• _DATASET ENTRIES_
* Start *

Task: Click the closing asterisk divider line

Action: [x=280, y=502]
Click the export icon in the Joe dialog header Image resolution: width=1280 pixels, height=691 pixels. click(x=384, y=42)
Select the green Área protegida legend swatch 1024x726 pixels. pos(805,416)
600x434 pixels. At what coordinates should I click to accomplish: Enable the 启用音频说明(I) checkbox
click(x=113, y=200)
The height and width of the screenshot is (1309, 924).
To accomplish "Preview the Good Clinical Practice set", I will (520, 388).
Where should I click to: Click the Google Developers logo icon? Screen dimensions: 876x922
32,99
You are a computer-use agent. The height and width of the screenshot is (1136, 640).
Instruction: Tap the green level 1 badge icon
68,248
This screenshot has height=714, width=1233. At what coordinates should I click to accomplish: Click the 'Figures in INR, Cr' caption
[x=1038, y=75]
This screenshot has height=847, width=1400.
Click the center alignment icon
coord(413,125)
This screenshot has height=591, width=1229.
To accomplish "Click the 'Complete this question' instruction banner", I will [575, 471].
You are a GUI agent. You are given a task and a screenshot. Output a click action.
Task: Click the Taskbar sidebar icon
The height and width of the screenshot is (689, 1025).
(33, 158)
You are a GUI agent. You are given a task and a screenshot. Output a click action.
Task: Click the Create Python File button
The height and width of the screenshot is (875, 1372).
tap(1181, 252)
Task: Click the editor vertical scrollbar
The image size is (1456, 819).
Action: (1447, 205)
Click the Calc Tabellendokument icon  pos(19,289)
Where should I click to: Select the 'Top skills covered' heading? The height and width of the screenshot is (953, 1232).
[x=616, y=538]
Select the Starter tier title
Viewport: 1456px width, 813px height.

* End *

• _GOAL_
Rewrite the listing with every "screenshot" changed to "screen capture", leaving everything else the same.

• _TASK RESPONSE_
Task: Click the closing asterisk divider line

Action: [x=280, y=502]
Click the export icon in the Joe dialog header Image resolution: width=1280 pixels, height=691 pixels. click(x=384, y=42)
Select the green Área protegida legend swatch 1024x726 pixels. pos(805,416)
600x434 pixels. At what coordinates should I click to accomplish: Enable the 启用音频说明(I) checkbox
click(x=113, y=200)
The height and width of the screen capture is (1309, 924).
To accomplish "Preview the Good Clinical Practice set", I will (520, 388).
Where should I click to: Click the Google Developers logo icon? Screen dimensions: 876x922
32,99
You are a computer-use agent. The height and width of the screen capture is (1136, 640).
Instruction: Tap the green level 1 badge icon
68,248
This screen capture has height=714, width=1233. At what coordinates should I click to accomplish: Click the 'Figures in INR, Cr' caption
[x=1038, y=75]
This screen capture has height=847, width=1400.
Click the center alignment icon
coord(413,125)
This screen capture has height=591, width=1229.
To accomplish "Click the 'Complete this question' instruction banner", I will [575, 471].
You are a GUI agent. You are given a task and a screen capture. Output a click action.
Task: Click the Taskbar sidebar icon
The height and width of the screen capture is (689, 1025).
(33, 158)
You are a GUI agent. You are given a task and a screen capture. Output a click action.
Task: Click the Create Python File button
The height and width of the screen capture is (875, 1372).
tap(1181, 252)
Task: Click the editor vertical scrollbar
The image size is (1456, 819).
Action: (1447, 205)
Click the Calc Tabellendokument icon  pos(19,289)
Where should I click to: Select the 'Top skills covered' heading? The height and width of the screen capture is (953, 1232).
[x=616, y=538]
Select the Starter tier title
Viewport: 1456px width, 813px height.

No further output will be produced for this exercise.